### Stored items

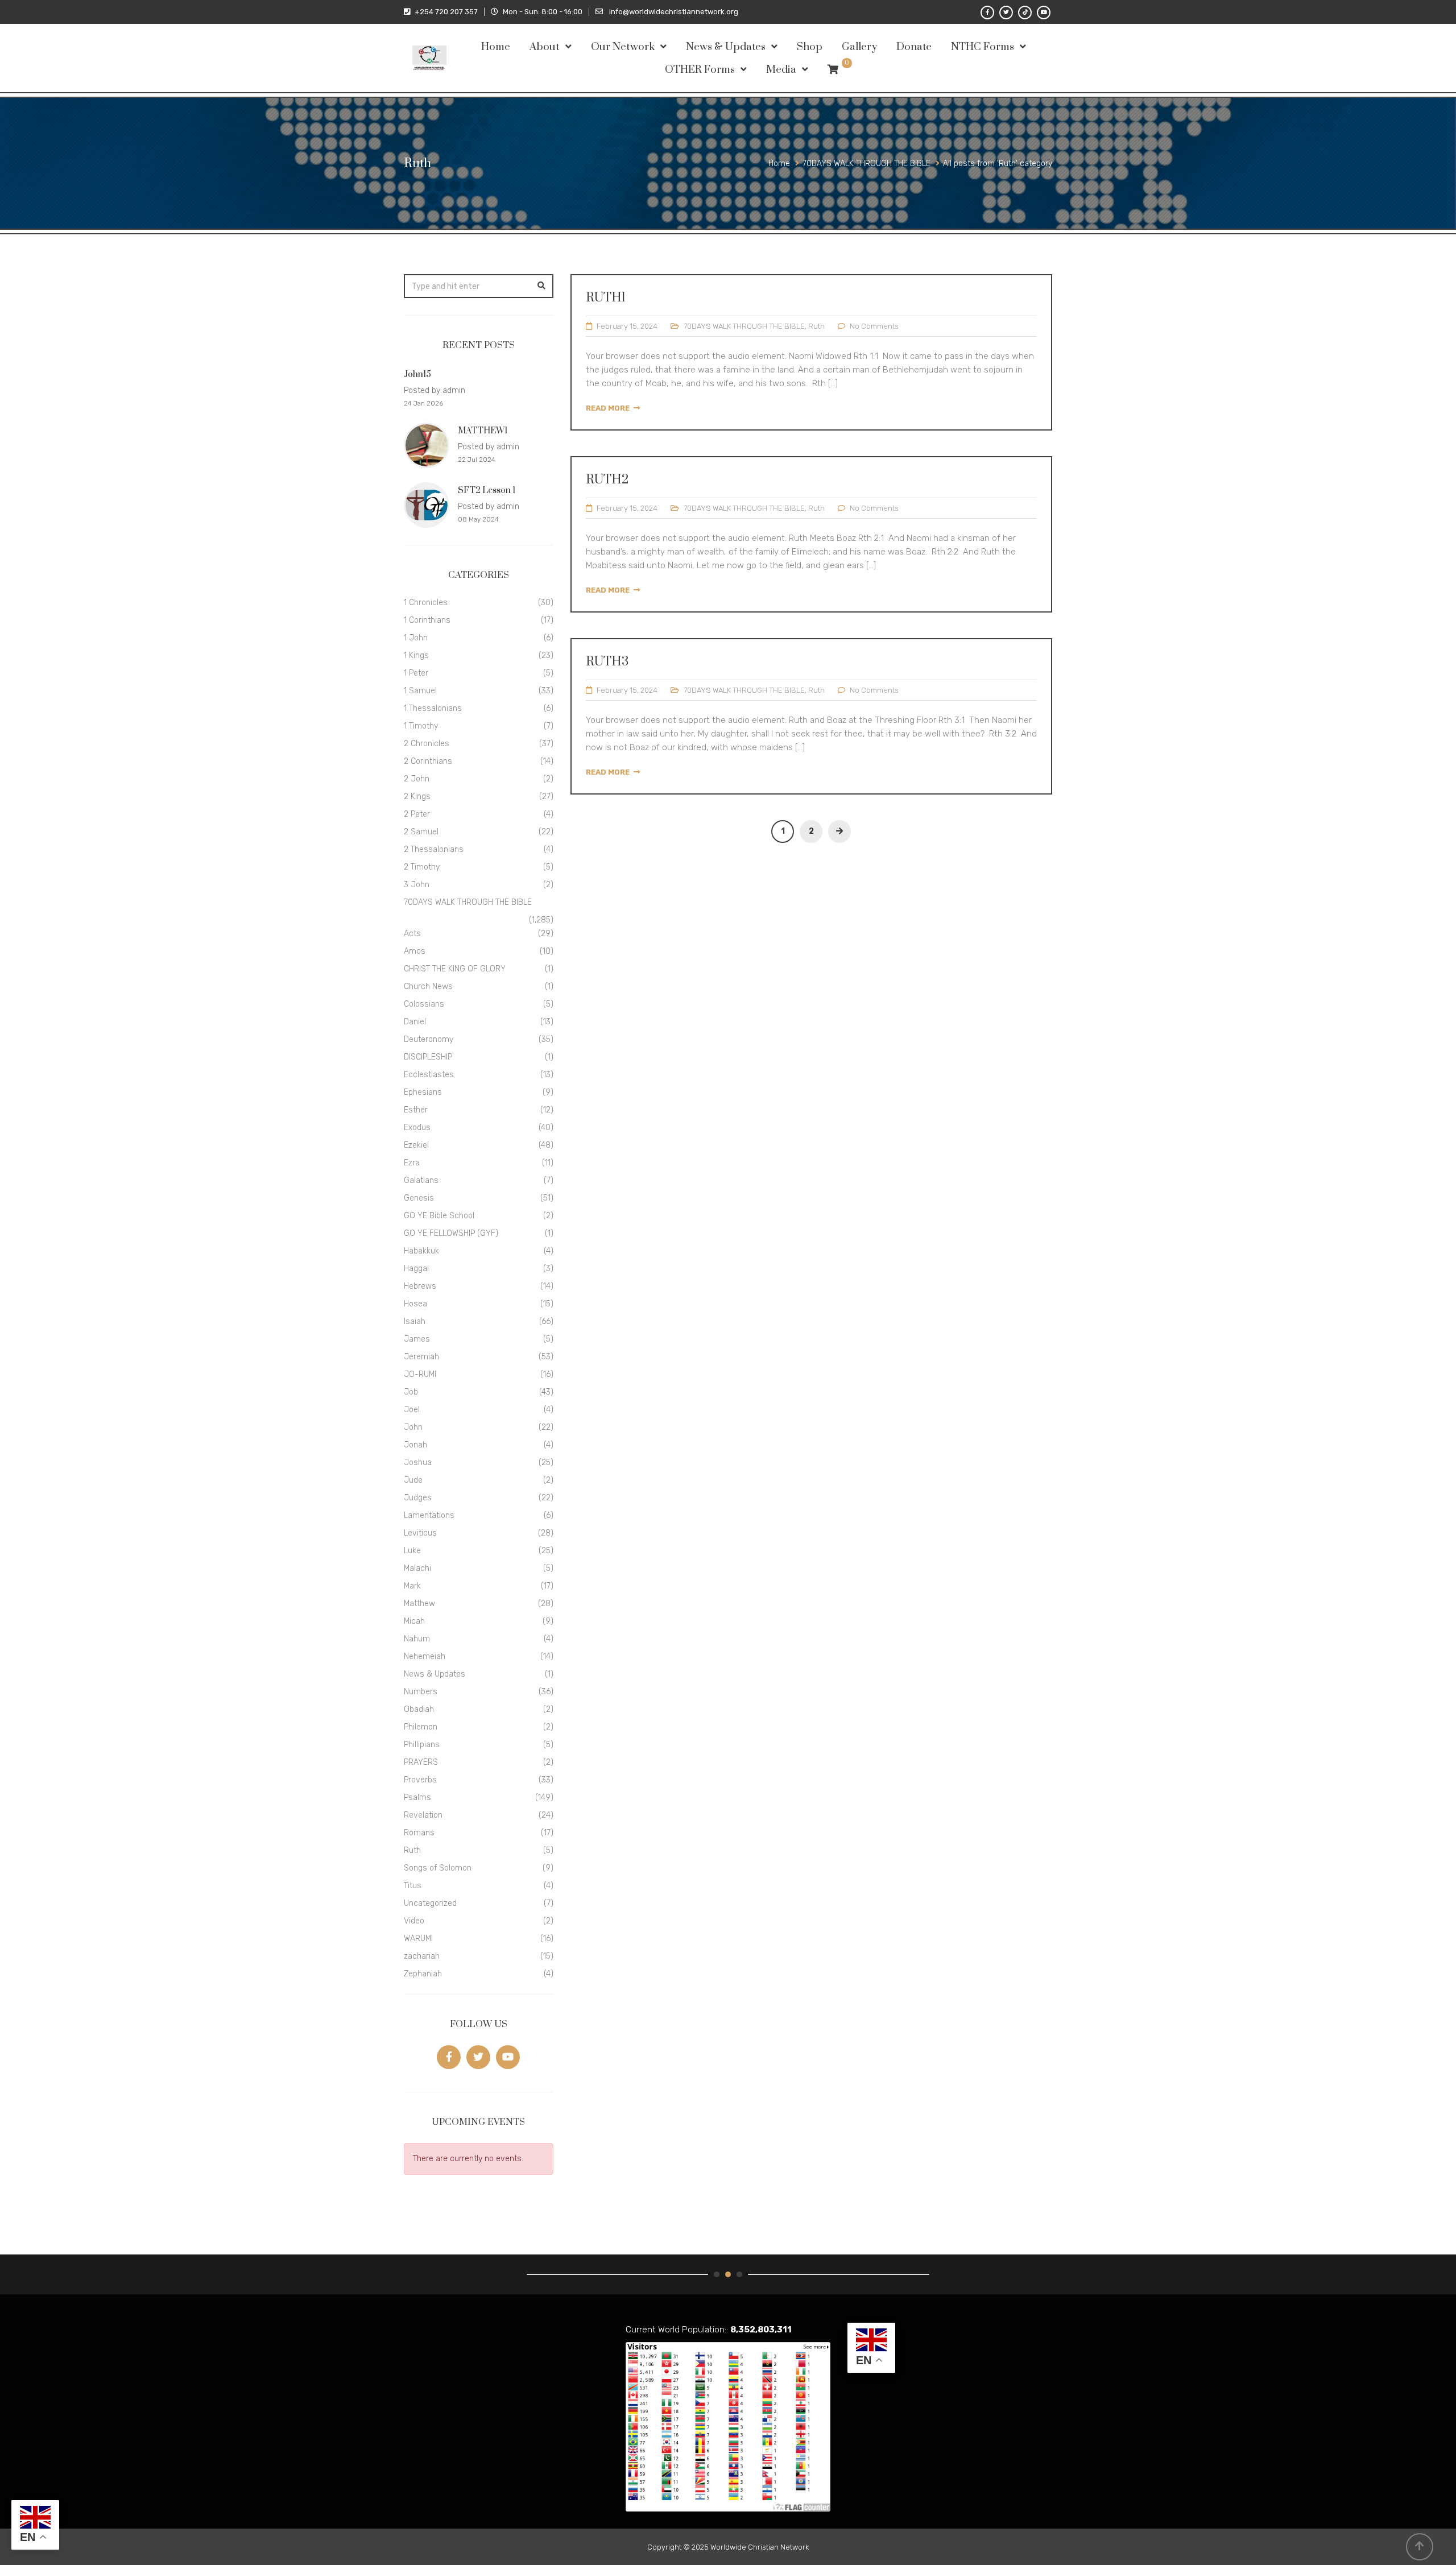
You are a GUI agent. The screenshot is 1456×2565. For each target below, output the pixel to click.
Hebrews (420, 1286)
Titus (412, 1885)
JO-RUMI (420, 1374)
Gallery (859, 46)
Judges (418, 1498)
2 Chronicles (426, 743)
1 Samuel (420, 691)
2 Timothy (422, 867)
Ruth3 (607, 661)
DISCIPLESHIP (428, 1057)
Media (781, 69)
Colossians (424, 1004)
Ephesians (423, 1092)
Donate (914, 46)
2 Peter (417, 814)
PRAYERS (421, 1762)
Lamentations (429, 1515)
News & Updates (726, 46)
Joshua (418, 1462)
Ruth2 (607, 479)
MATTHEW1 (482, 430)
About (545, 46)
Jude (413, 1480)
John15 (417, 374)
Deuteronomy (428, 1039)
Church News (428, 986)
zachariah (422, 1956)
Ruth (816, 326)
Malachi (417, 1568)
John (413, 1427)
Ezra (412, 1163)
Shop (809, 46)
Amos (414, 951)
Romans (419, 1833)
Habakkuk (421, 1251)
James (417, 1339)
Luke (412, 1550)
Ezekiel (416, 1145)
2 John (416, 779)
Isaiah (414, 1321)
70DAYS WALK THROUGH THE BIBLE (744, 326)
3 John (416, 885)
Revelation (423, 1815)
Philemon (420, 1727)
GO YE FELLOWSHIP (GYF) (451, 1233)
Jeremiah (421, 1357)
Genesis (419, 1198)
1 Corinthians (427, 620)
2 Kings (417, 796)
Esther (416, 1110)
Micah (414, 1621)
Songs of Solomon (437, 1868)
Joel (412, 1409)
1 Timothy (421, 726)
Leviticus (420, 1533)
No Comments (874, 326)
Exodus (417, 1127)
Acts (412, 933)
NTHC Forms (982, 46)
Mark (412, 1586)
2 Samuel (421, 832)
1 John (416, 638)
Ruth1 (606, 297)
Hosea (415, 1304)
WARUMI (418, 1938)
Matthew (419, 1603)
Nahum (417, 1639)
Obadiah (419, 1709)
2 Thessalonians (434, 849)
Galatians (421, 1180)
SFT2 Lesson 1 (486, 490)
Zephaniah (423, 1974)
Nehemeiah (424, 1656)
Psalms (417, 1797)
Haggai (416, 1268)
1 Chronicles (426, 602)
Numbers (420, 1692)
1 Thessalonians (433, 708)
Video (414, 1921)
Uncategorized (430, 1903)
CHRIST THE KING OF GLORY (455, 969)
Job (411, 1392)
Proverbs (420, 1780)
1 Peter (416, 673)
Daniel (415, 1022)
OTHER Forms (700, 69)
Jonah (415, 1445)
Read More (608, 408)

### Directions
Only the lines from the one holding "Job (411, 1392)" to the end of the entries above belong in the answer, each copied exactly.

### Answer section
Job (411, 1392)
Proverbs (420, 1780)
1 Peter (416, 673)
Daniel (415, 1022)
OTHER Forms (700, 69)
Jonah (415, 1445)
Read More (608, 408)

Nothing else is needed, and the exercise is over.